Low awareness of heart disease
“There is still the notion that women don’t get heart disease,” says Professor Peter Collins.
“Overall, women are more aware of conditions like breast cancer and don’t realise that coronary heart disease can be a bigger risk.”
A heart attack in women can present differently, perhaps as pain in the back
Professor Peter Collins
As Anne experienced, women’s symptoms can differ from ‘classic’ chest pain (this can be true for men, too).
“A heart attack in women can present itself differently,” says Professor Collins, “perhaps as pain in the back between the shoulders.
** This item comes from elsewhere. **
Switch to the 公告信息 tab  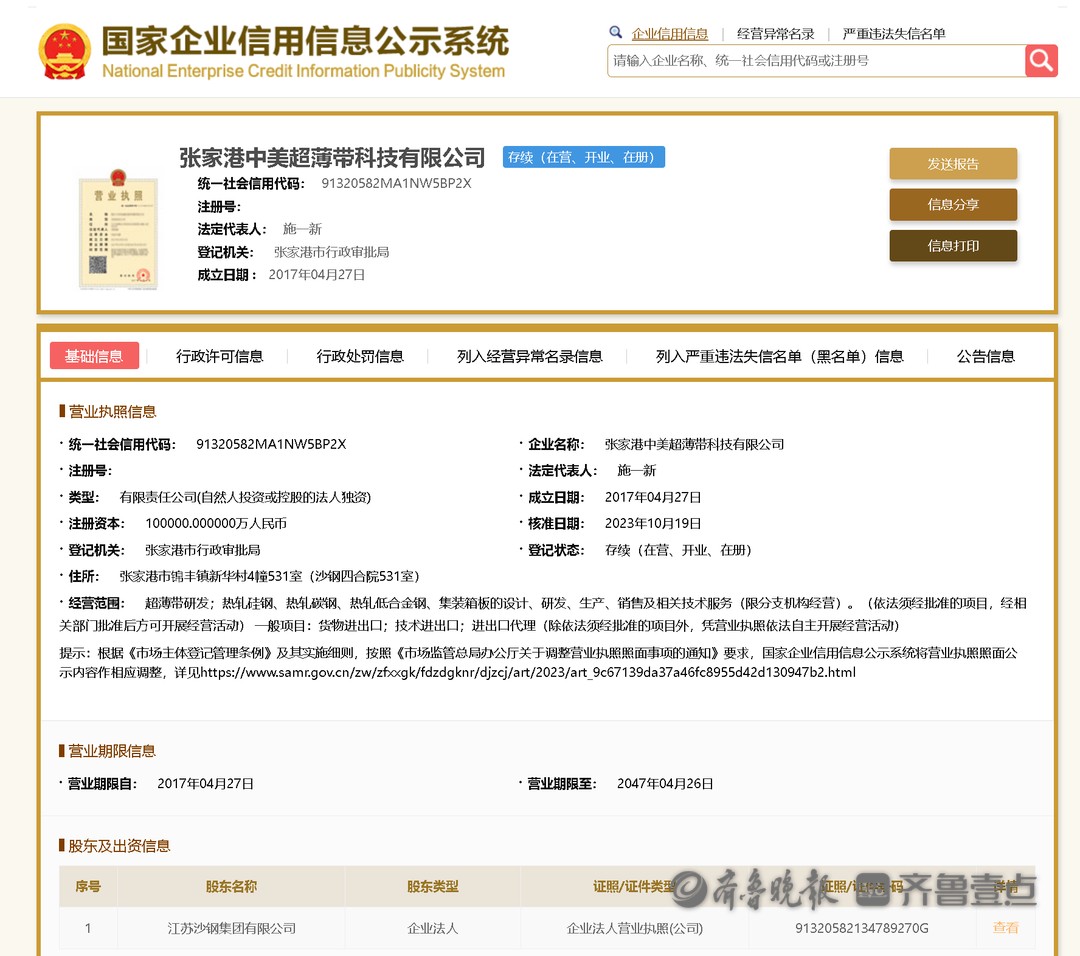coord(985,357)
Or a patient may have an episode of nausea and vomiting without chest pain.”
The reasons for this are complex. “In women, a heart attack may be more likely to develop by gradual erosion of the fatty plaque in the coronary arteries, rather than a sudden rupture,” explains Professor Collins. “And it may be that women have a higher pain threshold. We know that oestrogen is an effective anti-pain agent.”
Women may also wait longer to seek help. “Women do come in later than men. Sometimes, they make sure everything is in order before coming to hospital,” says Professor Collins. Our recent survey showed women are more likely to have caring duties.
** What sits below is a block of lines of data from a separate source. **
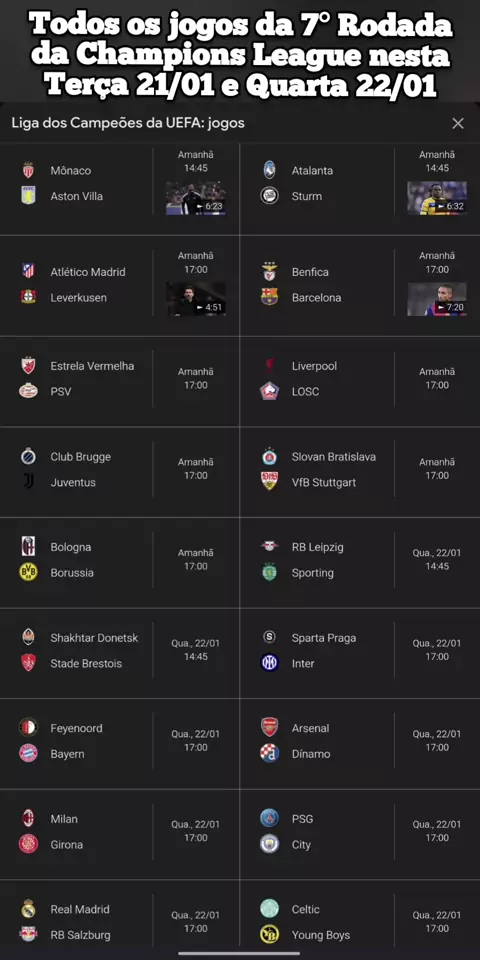Open the Estrela Vermelha team name
The height and width of the screenshot is (960, 480).
pos(92,366)
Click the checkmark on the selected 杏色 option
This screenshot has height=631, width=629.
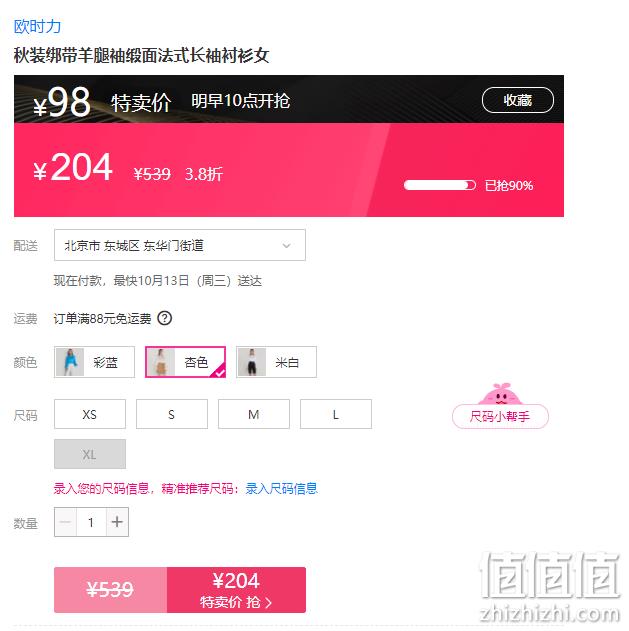(220, 372)
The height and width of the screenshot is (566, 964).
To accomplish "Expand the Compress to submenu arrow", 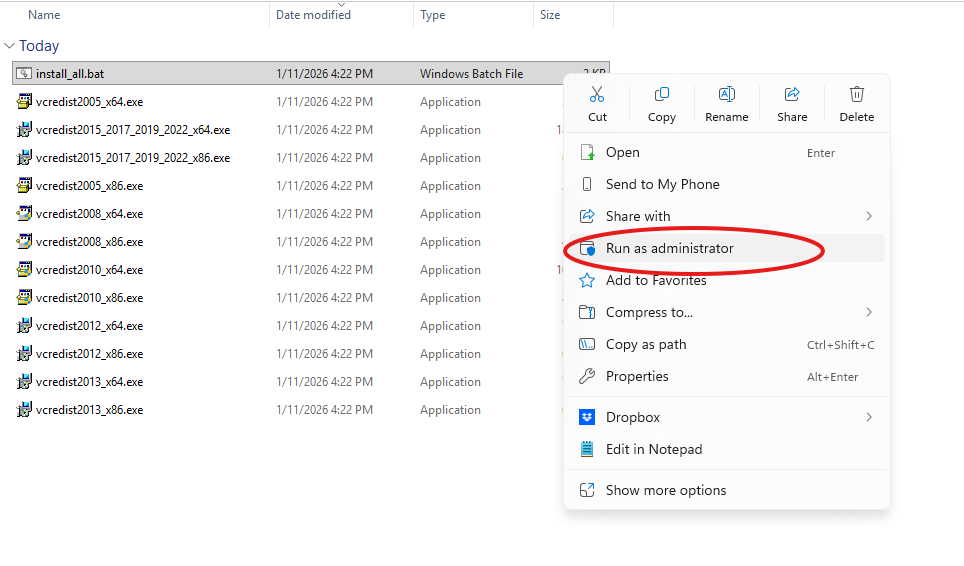I will point(868,312).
Anne wants to encourage women to seek help when they need it. “I want other women to know that this could happen to them and they might not realise it is a heart attack,” she says. “I wish I had listened to my family. I would have got help quicker.”
Managing heart disease risk
On average, women are affected by coronary heart disease at a later age than men. “The risk seems to be about 15 years apart,” says Professor Collins. “So a woman aged 70 has the risk of a 55-year-old man, all other things being equal.
“We believe that hormones, such as oestrogen, offer some protection. After the menopause, there is a gradual increase in risk, but not a sharp upturn.”
But, says Professor Collins, “Women shouldn’t be complacent or think this doesn’t affect them. For men and women, your risk increases with age and is increasing exponentially in your 60s and 70s.
“It becomes important after the menopause to identify and manage risk factors. Women often get heavier as they go through the menopause; they may get insulin resistance; LDL (‘bad’) cholesterol will go up and HDL (‘good’) cholesterol will come down. It’s really important to take regular physical activity, monitor blood pressure and cholesterol levels (and manage with medication if need be), and have a healthy diet, including limiting salt and alcohol intake.”
Anne has made lifestyle changes and is keen for other women to avoid the mistakes she has made. “Since the heart attack, I have been eating healthily and I try to take regular exercise,” she says.
Heart attacks: how to spot them and what to do
The symptoms of a heart attack vary. You may feel:
- heaviness or pain in your chest, arms, neck, jaw, back or stomach. For some people, pain or tightness is severe, while others just feel uncomfortable
- you may become sweaty, light-headed, dizzy, breathless or nauseous
If you think you’re having a heart attack, phone 999 immediately. Do this even if you’re not totally sure it’s a heart attack. Heart attacks can cause permanent damage to your heart muscle, but swifter treatment allows more muscle to be saved.
Broken heart syndrome
Takotsubo cardiomyopathy known as acute stress cardiomyopathy or broken heart syndrome – causes severe chest pain or breathlessness, similar to the symptoms of a heart attack.
The coronary arteries are not actually blocked, but the left ventricle changes shape. It is quite rare – each year up to 3,000 people in the UK are affected by it.
Around 90 per cent of patients with the syndrome are women. “Takotsubo occurs almost exclusively in women, most of whom are post-menopausal,” says Professor Collins.
“It could be that most men don’t survive it but women do. It is thought to be linked to extreme stress or distress, hence the name ‘broken heart syndrome’. Most patients do get better, although some may have residual left ventricular dysfunction (a cause of heart failure symptoms).”
The BHF is funding research at Imperial College London to help us understand more about this condition.